Data extracted from a collection:
——————————

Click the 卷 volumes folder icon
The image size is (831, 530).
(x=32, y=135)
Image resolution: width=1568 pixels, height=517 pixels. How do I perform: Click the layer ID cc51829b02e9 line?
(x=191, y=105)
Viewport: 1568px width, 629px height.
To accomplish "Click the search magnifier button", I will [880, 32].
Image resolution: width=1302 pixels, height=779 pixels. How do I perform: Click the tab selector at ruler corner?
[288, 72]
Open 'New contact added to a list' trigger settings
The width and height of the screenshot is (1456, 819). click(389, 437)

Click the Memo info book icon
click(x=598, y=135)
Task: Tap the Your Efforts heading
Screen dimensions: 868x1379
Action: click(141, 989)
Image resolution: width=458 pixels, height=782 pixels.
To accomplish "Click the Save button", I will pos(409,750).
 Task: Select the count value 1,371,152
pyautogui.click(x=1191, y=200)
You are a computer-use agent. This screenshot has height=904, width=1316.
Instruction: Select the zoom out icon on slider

——————————

▶ [Your assignment]: Print each entry precisely. Include every line.

▶ [Solution]:
Click the 卷 volumes folder icon
The image size is (831, 530).
(x=32, y=135)
Image resolution: width=1568 pixels, height=517 pixels. How do I perform: Click the layer ID cc51829b02e9 line?
(x=191, y=105)
Viewport: 1568px width, 629px height.
To accomplish "Click the search magnifier button", I will [880, 32].
Image resolution: width=1302 pixels, height=779 pixels. How do I perform: Click the tab selector at ruler corner?
[288, 72]
Open 'New contact added to a list' trigger settings
The width and height of the screenshot is (1456, 819). click(389, 437)

Click the Memo info book icon
click(x=598, y=135)
Task: Tap the Your Efforts heading
Screen dimensions: 868x1379
Action: click(141, 989)
Image resolution: width=458 pixels, height=782 pixels.
To accomplish "Click the Save button", I will pos(409,750).
 Task: Select the count value 1,371,152
pyautogui.click(x=1191, y=200)
You are a computer-use agent. This screenshot has height=904, width=1316.
Instruction: Select the zoom out icon on slider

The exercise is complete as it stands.